**Work required:** State how many lines in the records below include the word "will". Give nothing but that number.
Start of Input material
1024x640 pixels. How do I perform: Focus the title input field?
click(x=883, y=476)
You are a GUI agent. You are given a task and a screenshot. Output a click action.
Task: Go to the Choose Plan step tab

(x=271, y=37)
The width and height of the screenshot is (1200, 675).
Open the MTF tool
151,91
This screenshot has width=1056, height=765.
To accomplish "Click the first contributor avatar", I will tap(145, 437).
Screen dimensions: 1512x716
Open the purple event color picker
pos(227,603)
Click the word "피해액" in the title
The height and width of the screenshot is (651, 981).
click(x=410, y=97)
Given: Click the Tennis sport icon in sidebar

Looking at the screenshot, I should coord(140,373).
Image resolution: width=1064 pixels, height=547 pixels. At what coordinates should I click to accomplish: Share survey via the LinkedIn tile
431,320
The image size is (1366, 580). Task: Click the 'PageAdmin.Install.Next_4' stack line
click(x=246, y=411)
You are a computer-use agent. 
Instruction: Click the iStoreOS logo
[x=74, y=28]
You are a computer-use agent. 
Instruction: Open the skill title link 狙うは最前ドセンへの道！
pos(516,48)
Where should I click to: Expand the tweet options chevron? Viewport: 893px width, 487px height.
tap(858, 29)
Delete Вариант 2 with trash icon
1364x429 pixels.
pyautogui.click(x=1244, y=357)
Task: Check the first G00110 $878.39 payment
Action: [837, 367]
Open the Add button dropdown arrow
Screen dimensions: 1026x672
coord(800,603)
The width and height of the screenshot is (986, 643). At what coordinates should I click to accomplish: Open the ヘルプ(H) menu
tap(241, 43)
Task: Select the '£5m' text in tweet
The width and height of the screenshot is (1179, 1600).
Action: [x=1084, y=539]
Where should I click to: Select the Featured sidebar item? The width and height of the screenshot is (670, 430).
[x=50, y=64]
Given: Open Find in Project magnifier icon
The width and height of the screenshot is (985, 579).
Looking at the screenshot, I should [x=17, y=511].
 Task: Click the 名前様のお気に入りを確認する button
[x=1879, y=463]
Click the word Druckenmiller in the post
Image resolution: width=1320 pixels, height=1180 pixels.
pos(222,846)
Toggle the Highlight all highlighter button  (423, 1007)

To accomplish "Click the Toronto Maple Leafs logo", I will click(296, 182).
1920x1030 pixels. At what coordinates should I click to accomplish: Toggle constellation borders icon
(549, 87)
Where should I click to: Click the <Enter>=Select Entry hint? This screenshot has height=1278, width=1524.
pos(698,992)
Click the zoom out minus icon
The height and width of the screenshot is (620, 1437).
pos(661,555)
End of Input material
**Answer:** 2